Exercise goal | Put each line of the items below into a Markdown table with two columns, No. and Text. Number the rows and skip any blank lines.

══════

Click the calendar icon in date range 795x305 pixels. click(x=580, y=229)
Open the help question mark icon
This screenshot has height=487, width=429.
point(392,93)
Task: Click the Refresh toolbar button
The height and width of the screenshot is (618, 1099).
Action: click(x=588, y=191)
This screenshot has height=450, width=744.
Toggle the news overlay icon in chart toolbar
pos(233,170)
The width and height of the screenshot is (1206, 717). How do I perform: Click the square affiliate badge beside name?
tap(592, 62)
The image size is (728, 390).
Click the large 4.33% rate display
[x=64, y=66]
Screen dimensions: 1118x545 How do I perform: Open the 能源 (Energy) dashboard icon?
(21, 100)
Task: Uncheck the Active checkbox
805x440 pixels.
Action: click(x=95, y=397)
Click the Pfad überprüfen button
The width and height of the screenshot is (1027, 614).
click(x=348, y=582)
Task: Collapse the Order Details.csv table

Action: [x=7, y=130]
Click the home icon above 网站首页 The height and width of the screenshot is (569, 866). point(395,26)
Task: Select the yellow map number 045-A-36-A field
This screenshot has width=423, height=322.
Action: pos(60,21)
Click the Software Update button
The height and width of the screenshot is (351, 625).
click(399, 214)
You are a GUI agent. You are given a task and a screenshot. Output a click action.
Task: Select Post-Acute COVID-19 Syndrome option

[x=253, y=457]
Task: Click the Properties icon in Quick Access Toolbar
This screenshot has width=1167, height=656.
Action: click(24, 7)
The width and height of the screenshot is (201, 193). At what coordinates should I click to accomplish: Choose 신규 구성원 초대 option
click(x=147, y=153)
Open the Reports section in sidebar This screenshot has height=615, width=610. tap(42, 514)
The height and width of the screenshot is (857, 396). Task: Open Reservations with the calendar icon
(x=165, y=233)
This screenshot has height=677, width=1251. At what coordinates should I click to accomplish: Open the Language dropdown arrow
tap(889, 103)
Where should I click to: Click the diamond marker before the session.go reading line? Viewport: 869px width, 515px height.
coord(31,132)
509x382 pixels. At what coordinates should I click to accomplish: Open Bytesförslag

══════

Answer to the task |
| No. | Text |
|---|---|
| 1 | Click the calendar icon in date range 795x305 pixels. click(x=580, y=229) |
| 2 | Open the help question mark icon |
| 3 | This screenshot has height=487, width=429. |
| 4 | point(392,93) |
| 5 | Task: Click the Refresh toolbar button |
| 6 | The height and width of the screenshot is (618, 1099). |
| 7 | Action: click(x=588, y=191) |
| 8 | This screenshot has height=450, width=744. |
| 9 | Toggle the news overlay icon in chart toolbar |
| 10 | pos(233,170) |
| 11 | The width and height of the screenshot is (1206, 717). How do I perform: Click the square affiliate badge beside name? |
| 12 | tap(592, 62) |
| 13 | The image size is (728, 390). |
| 14 | Click the large 4.33% rate display |
| 15 | [x=64, y=66] |
| 16 | Screen dimensions: 1118x545 How do I perform: Open the 能源 (Energy) dashboard icon? |
| 17 | (21, 100) |
| 18 | Task: Uncheck the Active checkbox |
| 19 | 805x440 pixels. |
| 20 | Action: click(x=95, y=397) |
| 21 | Click the Pfad überprüfen button |
| 22 | The width and height of the screenshot is (1027, 614). |
| 23 | click(x=348, y=582) |
| 24 | Task: Collapse the Order Details.csv table |
| 25 | Action: [x=7, y=130] |
| 26 | Click the home icon above 网站首页 The height and width of the screenshot is (569, 866). point(395,26) |
| 27 | Task: Select the yellow map number 045-A-36-A field |
| 28 | This screenshot has width=423, height=322. |
| 29 | Action: pos(60,21) |
| 30 | Click the Software Update button |
| 31 | The height and width of the screenshot is (351, 625). |
| 32 | click(399, 214) |
| 33 | You are a GUI agent. You are given a task and a screenshot. Output a click action. |
| 34 | Task: Select Post-Acute COVID-19 Syndrome option |
| 35 | [x=253, y=457] |
| 36 | Task: Click the Properties icon in Quick Access Toolbar |
| 37 | This screenshot has width=1167, height=656. |
| 38 | Action: click(24, 7) |
| 39 | The width and height of the screenshot is (201, 193). At what coordinates should I click to accomplish: Choose 신규 구성원 초대 option |
| 40 | click(x=147, y=153) |
| 41 | Open the Reports section in sidebar This screenshot has height=615, width=610. tap(42, 514) |
| 42 | The height and width of the screenshot is (857, 396). Task: Open Reservations with the calendar icon |
| 43 | (x=165, y=233) |
| 44 | This screenshot has height=677, width=1251. At what coordinates should I click to accomplish: Open the Language dropdown arrow |
| 45 | tap(889, 103) |
| 46 | Where should I click to: Click the diamond marker before the session.go reading line? Viewport: 869px width, 515px height. |
| 47 | coord(31,132) |
| 48 | 509x382 pixels. At what coordinates should I click to accomplish: Open Bytesförslag |